DATA EXTRACT
:::::
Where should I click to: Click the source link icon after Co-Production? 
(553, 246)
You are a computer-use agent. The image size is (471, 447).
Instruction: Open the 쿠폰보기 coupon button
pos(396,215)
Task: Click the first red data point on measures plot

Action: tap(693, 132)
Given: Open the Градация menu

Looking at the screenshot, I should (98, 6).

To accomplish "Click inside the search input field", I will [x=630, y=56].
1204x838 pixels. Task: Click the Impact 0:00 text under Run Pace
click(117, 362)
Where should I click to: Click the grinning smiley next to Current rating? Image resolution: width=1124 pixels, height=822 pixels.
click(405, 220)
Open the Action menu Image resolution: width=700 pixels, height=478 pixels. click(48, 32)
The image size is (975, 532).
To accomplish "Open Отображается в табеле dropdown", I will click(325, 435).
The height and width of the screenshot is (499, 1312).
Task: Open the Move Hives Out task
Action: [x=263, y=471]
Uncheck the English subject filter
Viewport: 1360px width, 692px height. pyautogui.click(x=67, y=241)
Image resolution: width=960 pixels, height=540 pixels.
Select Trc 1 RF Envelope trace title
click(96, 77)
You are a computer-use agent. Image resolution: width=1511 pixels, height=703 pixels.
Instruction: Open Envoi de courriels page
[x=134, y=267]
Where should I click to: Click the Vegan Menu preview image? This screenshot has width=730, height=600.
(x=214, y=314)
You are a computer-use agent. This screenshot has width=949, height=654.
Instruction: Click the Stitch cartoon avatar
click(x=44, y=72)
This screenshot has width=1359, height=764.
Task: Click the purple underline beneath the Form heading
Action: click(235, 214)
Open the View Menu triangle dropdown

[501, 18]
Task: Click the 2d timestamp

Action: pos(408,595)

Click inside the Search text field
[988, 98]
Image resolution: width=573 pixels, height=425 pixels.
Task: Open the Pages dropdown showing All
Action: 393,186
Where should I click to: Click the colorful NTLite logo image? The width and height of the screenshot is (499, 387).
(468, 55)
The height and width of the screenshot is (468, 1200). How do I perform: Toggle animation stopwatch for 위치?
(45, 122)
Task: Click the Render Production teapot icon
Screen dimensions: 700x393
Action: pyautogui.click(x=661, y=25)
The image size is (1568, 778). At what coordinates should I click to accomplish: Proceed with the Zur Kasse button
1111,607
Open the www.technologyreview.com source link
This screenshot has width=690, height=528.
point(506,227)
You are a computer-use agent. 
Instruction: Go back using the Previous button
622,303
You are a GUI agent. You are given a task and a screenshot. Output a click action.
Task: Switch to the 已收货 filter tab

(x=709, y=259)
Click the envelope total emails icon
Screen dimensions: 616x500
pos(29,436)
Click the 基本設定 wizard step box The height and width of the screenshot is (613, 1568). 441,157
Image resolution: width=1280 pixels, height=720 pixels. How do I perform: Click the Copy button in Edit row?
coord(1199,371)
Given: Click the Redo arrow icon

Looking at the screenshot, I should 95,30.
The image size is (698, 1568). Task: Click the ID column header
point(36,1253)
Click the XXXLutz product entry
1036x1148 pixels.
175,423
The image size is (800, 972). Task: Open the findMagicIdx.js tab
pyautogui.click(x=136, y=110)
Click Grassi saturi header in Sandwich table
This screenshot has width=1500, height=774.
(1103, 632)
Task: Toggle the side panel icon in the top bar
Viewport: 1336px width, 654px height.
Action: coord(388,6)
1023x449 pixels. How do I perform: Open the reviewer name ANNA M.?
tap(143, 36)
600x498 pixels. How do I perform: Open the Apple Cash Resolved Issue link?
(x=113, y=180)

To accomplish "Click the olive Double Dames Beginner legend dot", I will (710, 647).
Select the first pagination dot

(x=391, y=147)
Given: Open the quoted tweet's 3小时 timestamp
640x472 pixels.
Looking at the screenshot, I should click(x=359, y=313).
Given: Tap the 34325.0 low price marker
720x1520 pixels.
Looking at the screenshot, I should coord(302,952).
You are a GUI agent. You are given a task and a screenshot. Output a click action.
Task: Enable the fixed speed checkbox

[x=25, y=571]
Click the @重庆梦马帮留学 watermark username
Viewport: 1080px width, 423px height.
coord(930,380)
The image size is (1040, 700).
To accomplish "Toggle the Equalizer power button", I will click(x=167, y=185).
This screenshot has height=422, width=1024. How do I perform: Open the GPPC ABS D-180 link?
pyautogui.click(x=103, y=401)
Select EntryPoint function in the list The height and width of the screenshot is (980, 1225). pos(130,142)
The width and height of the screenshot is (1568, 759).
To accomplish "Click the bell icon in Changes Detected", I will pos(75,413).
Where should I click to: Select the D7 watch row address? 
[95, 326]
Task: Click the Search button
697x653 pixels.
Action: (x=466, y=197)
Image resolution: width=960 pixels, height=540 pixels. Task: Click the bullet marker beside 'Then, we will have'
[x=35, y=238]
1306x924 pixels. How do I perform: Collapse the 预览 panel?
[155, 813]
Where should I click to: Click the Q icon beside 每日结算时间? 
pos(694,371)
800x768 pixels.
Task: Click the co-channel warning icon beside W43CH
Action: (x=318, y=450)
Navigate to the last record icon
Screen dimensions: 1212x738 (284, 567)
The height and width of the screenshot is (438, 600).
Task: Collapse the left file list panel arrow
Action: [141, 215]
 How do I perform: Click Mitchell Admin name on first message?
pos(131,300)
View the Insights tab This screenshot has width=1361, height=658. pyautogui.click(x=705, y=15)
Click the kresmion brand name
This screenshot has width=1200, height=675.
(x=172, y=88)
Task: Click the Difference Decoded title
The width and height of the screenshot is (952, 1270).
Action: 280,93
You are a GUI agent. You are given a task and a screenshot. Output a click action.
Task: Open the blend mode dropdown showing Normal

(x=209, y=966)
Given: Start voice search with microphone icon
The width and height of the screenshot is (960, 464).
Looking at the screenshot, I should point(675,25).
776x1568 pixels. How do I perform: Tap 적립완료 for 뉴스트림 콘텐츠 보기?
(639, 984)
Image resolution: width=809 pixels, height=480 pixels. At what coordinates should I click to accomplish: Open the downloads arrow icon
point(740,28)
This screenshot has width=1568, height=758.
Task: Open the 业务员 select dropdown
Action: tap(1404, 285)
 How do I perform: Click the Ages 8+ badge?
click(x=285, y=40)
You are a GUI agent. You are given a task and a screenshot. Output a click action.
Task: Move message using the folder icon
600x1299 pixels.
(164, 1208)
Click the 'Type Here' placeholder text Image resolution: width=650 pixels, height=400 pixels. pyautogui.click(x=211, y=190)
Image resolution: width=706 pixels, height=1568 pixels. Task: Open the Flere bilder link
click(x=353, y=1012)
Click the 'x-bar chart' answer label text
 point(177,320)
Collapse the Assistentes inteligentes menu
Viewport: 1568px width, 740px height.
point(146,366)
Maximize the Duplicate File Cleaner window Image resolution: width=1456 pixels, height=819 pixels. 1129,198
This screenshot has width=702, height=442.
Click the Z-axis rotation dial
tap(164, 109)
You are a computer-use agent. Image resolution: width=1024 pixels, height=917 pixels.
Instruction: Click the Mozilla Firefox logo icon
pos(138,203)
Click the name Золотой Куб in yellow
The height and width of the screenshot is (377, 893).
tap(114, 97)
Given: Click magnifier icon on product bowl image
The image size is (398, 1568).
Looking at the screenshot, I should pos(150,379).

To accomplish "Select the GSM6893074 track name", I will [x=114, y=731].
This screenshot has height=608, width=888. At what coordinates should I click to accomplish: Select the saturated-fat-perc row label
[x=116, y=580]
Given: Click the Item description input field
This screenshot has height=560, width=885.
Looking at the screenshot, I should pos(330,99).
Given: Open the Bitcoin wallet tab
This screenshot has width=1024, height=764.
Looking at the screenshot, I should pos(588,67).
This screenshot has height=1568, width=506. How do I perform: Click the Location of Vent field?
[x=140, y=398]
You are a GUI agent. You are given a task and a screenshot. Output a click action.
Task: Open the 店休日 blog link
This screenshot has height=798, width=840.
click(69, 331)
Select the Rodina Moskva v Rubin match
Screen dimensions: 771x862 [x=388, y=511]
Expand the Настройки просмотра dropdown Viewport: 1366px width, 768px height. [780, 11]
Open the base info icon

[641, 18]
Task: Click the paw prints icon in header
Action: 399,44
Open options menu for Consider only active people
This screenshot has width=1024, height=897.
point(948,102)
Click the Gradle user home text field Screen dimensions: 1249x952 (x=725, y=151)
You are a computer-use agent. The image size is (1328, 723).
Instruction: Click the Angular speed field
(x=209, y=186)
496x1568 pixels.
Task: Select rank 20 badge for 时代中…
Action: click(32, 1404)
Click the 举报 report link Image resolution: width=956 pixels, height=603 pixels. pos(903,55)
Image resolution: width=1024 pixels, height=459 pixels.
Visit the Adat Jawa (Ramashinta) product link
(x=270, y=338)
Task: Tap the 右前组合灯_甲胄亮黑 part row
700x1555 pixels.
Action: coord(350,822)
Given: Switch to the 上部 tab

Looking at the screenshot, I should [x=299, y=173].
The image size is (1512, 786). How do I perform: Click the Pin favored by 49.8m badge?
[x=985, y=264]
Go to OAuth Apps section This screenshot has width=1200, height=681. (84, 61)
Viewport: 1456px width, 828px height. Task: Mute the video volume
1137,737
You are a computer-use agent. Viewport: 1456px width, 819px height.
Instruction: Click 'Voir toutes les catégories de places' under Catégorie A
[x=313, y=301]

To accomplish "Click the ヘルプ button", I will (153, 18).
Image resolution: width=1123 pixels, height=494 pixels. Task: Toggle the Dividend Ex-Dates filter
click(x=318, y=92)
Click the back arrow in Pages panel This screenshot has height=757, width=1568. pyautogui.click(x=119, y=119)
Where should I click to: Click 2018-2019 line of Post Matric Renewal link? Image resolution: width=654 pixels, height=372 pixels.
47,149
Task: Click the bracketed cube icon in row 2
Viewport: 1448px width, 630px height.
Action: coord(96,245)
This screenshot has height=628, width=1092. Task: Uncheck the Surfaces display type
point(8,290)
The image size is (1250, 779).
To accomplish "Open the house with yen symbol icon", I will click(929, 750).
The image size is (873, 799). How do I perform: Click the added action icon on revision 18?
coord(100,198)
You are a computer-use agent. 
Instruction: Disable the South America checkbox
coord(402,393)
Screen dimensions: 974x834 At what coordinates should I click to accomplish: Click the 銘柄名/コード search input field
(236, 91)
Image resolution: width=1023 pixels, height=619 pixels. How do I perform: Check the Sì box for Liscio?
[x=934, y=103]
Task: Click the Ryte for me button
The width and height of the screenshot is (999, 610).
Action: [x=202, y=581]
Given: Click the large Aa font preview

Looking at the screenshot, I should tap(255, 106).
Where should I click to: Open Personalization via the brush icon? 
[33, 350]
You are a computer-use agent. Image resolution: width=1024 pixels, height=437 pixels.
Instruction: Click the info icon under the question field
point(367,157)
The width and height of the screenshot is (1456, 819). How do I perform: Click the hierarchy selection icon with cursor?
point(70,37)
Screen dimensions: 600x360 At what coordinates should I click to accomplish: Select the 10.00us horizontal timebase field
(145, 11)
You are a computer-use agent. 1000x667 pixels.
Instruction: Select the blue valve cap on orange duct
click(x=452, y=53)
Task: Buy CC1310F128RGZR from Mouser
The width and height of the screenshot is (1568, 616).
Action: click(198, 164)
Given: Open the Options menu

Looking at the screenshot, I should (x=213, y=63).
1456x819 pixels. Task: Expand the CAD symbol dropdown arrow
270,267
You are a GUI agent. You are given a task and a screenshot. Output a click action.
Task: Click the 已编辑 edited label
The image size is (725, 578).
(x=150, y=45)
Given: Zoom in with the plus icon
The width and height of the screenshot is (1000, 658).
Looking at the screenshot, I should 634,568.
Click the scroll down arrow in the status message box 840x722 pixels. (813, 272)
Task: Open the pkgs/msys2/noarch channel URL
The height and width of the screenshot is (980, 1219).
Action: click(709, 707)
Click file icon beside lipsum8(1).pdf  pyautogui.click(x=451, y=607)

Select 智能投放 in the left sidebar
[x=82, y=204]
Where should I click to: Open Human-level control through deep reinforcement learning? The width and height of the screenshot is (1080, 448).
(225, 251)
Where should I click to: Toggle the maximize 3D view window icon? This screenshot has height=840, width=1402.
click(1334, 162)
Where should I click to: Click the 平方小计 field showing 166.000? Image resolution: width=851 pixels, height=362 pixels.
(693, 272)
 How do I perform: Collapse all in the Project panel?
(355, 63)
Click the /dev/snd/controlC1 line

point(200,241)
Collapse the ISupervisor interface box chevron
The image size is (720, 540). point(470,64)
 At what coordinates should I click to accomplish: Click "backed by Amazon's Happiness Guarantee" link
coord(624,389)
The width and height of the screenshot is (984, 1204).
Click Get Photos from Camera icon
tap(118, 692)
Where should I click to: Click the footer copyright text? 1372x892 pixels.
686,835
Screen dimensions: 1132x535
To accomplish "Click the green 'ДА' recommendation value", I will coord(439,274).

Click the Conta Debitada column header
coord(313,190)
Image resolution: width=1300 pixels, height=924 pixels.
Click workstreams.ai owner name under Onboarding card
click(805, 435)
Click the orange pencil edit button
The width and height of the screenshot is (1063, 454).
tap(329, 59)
:::::
EXERCISE REQUIREMENTS
Select and copy every line of the material that holds the string "computer".

COMPLETED TASK
You are a computer-use agent. The image size is (471, 447).
You are a computer-use agent. Image resolution: width=1511 pixels, height=703 pixels.
You are a computer-use agent. This screenshot has width=949, height=654.
You are a computer-use agent. 
You are a computer-use agent. Image resolution: width=1024 pixels, height=917 pixels.
You are a computer-use agent. The image size is (1328, 723).
You are a computer-use agent. Viewport: 1456px width, 819px height.
You are a computer-use agent. 
You are a computer-use agent. Image resolution: width=1024 pixels, height=437 pixels.
You are a computer-use agent. 1000x667 pixels.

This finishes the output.